Le gouvernement béninois a franchi une nouvelle étape dans la mise en œuvre de la réforme de la Fonction publique. Réuni en Conseil des ministres ce mercredi 1er juillet 2026, il a autorisé l’avancement au 12ᵉ échelon des agents de l’État remplissant les conditions d’ancienneté et de mérite requises.
Cette décision s’inscrit dans le cadre de l’application de la loi portant statut général de la Fonction publique, qui a réorganisé la carrière des fonctionnaires en portant le nombre d’échelons de douze à quinze. Avec cette réforme, l’accès au 12ᵉ échelon, autrefois considéré comme un avancement de grade accordé au choix et au mérite, est désormais assimilé à un avancement d’échelon, appelé à devenir automatique.

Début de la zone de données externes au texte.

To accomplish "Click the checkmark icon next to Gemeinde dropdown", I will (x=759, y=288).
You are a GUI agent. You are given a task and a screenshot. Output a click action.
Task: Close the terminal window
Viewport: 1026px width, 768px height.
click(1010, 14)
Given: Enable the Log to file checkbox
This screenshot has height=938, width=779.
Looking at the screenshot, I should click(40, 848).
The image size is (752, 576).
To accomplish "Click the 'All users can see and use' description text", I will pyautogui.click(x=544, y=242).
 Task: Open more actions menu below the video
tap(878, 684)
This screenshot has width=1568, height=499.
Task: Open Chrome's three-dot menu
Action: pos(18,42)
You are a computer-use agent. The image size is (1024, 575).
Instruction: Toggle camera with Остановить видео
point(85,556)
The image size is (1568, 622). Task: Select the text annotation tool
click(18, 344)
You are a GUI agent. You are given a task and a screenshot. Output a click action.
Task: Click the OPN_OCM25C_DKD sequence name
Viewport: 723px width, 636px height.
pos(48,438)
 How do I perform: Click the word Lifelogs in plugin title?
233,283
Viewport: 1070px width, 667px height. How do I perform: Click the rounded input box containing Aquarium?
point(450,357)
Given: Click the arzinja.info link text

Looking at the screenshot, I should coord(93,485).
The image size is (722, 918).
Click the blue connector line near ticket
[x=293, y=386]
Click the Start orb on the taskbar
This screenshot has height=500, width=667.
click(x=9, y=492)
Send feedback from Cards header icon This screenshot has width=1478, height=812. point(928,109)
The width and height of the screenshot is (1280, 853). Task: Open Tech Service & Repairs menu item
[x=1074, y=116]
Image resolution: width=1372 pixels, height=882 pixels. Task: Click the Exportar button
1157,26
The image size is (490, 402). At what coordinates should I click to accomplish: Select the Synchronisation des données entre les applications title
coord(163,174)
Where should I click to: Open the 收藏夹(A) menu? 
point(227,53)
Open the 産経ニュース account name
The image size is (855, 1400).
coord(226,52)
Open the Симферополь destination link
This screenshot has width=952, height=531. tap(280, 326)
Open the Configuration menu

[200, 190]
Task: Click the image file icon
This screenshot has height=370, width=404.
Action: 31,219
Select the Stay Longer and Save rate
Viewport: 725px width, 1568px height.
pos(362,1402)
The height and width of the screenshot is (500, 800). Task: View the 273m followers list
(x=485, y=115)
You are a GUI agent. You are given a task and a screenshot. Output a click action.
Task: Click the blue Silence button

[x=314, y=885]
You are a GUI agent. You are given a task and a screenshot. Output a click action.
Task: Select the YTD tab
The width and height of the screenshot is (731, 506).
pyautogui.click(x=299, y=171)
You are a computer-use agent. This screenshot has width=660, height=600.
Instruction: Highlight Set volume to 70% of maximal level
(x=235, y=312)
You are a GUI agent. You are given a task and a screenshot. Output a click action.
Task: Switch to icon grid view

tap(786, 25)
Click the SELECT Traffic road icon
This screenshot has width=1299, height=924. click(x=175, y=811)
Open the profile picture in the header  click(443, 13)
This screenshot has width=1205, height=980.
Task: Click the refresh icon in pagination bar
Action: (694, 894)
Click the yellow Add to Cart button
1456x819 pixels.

Toutefois, la mise en œuvre effective de cette disposition était suspendue à l’achèvement des travaux de la commission chargée d’élaborer les textes réglementaires complémentaires.
Au 31 décembre 2025, 1 110 agents de l’État, classés au 11ᵉ échelon, étaient toujours en attente de cet avancement. Le Conseil des ministres a donc décidé de régulariser leur situation en autorisant leur promotion au 12ᵉ échelon, dès lors qu’ils remplissent les conditions prévues.
Selon le Gouvernement, cette mesure permettra de préserver les droits des agents concernés tout en facilitant l’intégration de la réforme de l’avancement automatique des échelons dans le Système intégré de gestion des ressources humaines et de la paie.
Le Conseil des ministres a également prévu des dispositions en faveur des agents de l’État déjà admis à la retraite mais dont la situation administrative n’a pas encore été régularisée. Ceux-ci bénéficieront d’une reconstitution de carrière ainsi que d’une révision de leur pension de vieillesse.
Les fonctionnaires promus au 12ᵉ échelon percevront en outre les incidences financières liées à leur nouvel échelon, ainsi que les rappels de salaire correspondants.
Les ministres concernés ont été instruits de prendre toutes les dispositions nécessaires pour assurer la mise en œuvre de cette décision.